According to a recent report, conducted by education non-profit organizations Joan Ganz Cooney Center and Sesame Workshop, young children in the United States are increasingly hopping online and interacting with online media.
- By Age 3: 25% of U.S. children go online daily.
- By Age 5: 50% of U.S. children go online daily.
- By Age 8: 75% of U.s> children go online daily.
Mobile media appears to be the next “it” technology, from handheld video games to portable music players to cell phones. Kids like to use their media on the go.
Of course, different digital media interest children at different ages. About 20% of children age 4-5 use hand-held video games, building to 50% by age 9. And most children don’t start playing video games until age 6, or using portable music until age 8.

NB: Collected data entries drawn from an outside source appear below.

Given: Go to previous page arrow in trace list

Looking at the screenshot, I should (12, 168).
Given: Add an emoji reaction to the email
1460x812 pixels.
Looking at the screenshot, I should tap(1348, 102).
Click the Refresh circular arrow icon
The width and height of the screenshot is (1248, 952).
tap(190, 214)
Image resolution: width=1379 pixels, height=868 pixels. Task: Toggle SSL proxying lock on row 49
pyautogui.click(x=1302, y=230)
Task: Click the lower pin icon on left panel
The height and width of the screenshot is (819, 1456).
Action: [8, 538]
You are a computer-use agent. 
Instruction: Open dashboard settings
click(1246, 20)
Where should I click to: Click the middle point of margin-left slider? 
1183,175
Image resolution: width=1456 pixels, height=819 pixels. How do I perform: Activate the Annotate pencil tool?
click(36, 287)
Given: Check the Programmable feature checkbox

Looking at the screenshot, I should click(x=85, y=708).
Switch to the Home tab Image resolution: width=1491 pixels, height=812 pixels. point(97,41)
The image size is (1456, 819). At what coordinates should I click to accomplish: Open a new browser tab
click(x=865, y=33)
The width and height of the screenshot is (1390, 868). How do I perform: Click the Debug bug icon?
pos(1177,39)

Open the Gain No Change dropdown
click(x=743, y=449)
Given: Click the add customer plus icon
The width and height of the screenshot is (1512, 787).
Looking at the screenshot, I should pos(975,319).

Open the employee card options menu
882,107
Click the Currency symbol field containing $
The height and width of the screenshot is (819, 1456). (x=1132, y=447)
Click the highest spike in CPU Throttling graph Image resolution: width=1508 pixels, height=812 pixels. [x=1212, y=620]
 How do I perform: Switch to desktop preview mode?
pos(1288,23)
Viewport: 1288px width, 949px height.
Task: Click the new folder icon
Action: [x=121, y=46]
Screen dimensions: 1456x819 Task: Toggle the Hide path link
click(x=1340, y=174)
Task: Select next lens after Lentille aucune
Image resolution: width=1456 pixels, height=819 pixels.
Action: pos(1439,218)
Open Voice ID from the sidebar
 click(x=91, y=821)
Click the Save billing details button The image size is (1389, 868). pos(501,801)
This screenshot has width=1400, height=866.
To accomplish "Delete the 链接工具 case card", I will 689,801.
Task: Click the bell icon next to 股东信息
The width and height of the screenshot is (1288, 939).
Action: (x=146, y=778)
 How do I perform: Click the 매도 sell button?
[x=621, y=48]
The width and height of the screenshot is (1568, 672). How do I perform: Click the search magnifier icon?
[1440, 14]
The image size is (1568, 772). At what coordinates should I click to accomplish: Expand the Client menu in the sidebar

Television use dwarfs all types of media, including the Internet. The report shows that on weekdays, children spend at least 3 hours a day watching television. And preschoolers viewing television is the highest it has been in the past eight years. This may be part of the reason that Internet usage is so high in this age bracket. In one study parents admit that 60% of children under the age of three watch videos online.
Media consumption is also difficult to measure, because children are multi-tasking for several hours a day … listening to music while surfing the Internet, or texting while watching TV. In fact, according to the Kaiser Family Foundation, two-thirds of the time older children (7th to 12th grade) are on computers they are multitasking – listening to music, surfing the Web, and chatting with their friends using instant-messaging tools, etc!
The report, available at The Joan Ganz Cooney Center at Sesame Workshop also delves into what children are watching on television, and the deepening divide between lower-income and middle-class families obtaining technology.